I hope that didn't hurt your ability to get on other shows in the future. I am a big nobody! Don't listen to me if you read this and work for some other show.
Toddrod
The kind of surprising thing about Chelsea is that I was just as I am on Red Eye during the taping—if anything I worried that I monopolized the conversation—and so when I saw the edited version I was stunned.
Still, very happy to have done it, had a great time, just not sure what to say when people tell me I should have jumped into the fray more. "But I did! You don't understand!" is what I say.
Are you taller than Greg?
Wait, did they edit you out of Chelsea? I thought you were a bit quiet there, as well, but, like Todd said, I just figured you were put off by the live audience or something.
One of the things about Red Eye that really makes it work is its really unedited, live-to-tape feel. What would normally be considered as bloopers make it on the air all the time, and it just gives a really seamless feel to the show.
Did you see Bill host last week? I thought that was one of the funniest hours of TV I'd seen in a while.
When I looked at that first screen cap, the beloved voices in my head began to belt out Roberta Flack's "The First Time Ever I saw Your Face!"
Did anyone else hear them? It was a touching moment. The "voices" are actually quite good doing a cappella.
----
I warned you about the Chelsear Show! If you ever do get your own "Rosen Variety Hour" can I be your Chuy?
My butcher is OPENLY unhappy, even though I regularly applaud him (bravo! what succulent pork chops! encore, encore!). But really, you gotta give the guy a break - it's a tough job cutting meat and chewing the fat all day.
I was just watching a good show on TV, but then there was a commercial about foot fungus and that kind of ruined it for me. There aren't many things in life more depressing than foot fungus. Driving your car off a 300 foot cliff might be, although my car has some pretty formidable air bags so it probably wouldn't be too bad.
You don't believe in angels? Then how do you explain it when every time a bell rings an angel gets its wings? Huh? And who saved my butt years ago when I was driving on an icy highway in Minnesota and suddenly found myself going sideways in traffic?
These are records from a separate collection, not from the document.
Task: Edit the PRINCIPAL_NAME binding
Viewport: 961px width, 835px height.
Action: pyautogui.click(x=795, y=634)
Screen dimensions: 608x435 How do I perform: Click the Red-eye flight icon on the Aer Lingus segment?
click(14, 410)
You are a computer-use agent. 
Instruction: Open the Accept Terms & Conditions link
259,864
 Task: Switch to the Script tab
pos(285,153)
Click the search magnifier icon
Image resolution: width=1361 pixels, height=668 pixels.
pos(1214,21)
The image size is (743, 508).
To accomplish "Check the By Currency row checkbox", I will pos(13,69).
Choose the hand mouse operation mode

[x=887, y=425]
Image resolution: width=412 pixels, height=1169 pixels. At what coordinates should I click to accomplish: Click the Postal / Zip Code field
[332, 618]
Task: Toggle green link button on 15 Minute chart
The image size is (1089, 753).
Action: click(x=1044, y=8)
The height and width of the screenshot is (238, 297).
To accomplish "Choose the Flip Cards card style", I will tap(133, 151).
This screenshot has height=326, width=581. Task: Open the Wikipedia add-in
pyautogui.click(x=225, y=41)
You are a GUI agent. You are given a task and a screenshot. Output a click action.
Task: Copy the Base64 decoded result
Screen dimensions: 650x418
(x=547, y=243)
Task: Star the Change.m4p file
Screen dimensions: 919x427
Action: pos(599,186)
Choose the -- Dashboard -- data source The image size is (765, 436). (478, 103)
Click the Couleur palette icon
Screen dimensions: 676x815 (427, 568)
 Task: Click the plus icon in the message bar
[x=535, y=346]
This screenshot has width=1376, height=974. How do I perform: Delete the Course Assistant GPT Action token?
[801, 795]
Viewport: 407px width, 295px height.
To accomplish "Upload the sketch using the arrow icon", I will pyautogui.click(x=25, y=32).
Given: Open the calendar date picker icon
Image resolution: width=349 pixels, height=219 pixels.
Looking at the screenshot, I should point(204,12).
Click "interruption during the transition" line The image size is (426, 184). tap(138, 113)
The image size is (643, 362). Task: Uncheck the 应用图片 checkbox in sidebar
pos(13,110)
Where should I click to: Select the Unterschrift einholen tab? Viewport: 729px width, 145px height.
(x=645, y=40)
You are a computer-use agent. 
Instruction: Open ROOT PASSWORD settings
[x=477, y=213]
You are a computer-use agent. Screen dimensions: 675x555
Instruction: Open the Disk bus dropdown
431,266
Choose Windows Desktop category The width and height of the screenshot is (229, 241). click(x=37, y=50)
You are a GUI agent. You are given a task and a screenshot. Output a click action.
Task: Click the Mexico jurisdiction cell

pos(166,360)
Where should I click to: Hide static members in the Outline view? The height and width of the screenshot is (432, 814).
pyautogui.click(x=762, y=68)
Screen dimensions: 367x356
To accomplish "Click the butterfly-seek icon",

Now I'm pretty good at going foreward and backing up (and I'm unparalled at parallel parking), but I have absolutely no experience driving sideways. So I'm pretty sure someone was helping me out. And it wasn't the guy in the car next to me because he looked a little freaked out and didn't quite know what to do either. And the woman riding with me had her eyes closed. That's right - here I am about to lose a few limbs and 7 or 8 pints of blood and she wasn't even going to watch!
So there you have it - absolute
proof that angels exist. An angel kept me alive for a little while longer so I could keep paying taxes and help build more bridges to nowhere.
Quote of the Red Eye Shots:
"I notice Bill's got nice feet...."
-----Anonymous User
Thought this story in the news this morning was interesting: tinyurl.com/4cu8pl
Fifty-five days in a 29 foot rowboat (and rowing in 2 hour shifts) is insane. That means they need to finish around July 25 or earlier to break the record.
Now that I'm watching the 4th season of The Deadliest Catch, I'm not sure if I ever want to go on the ocean again.
Pfleger did actually "apologize" yesterday or the day before. I'm not sure if he was also "sorry" but my guess is not so much.
Why is Alison sitting in the back next to Greg? I thought the seat on the right was the hot chicks seat.
Alison isn't on Red Eye to fulfill your adolescent wanton desires. She is there to represent an intellectually coherent point of view regarding today's current events. If you want t&a, then you should buy yourself a Princess Leah action figure, Mr. Anonymous!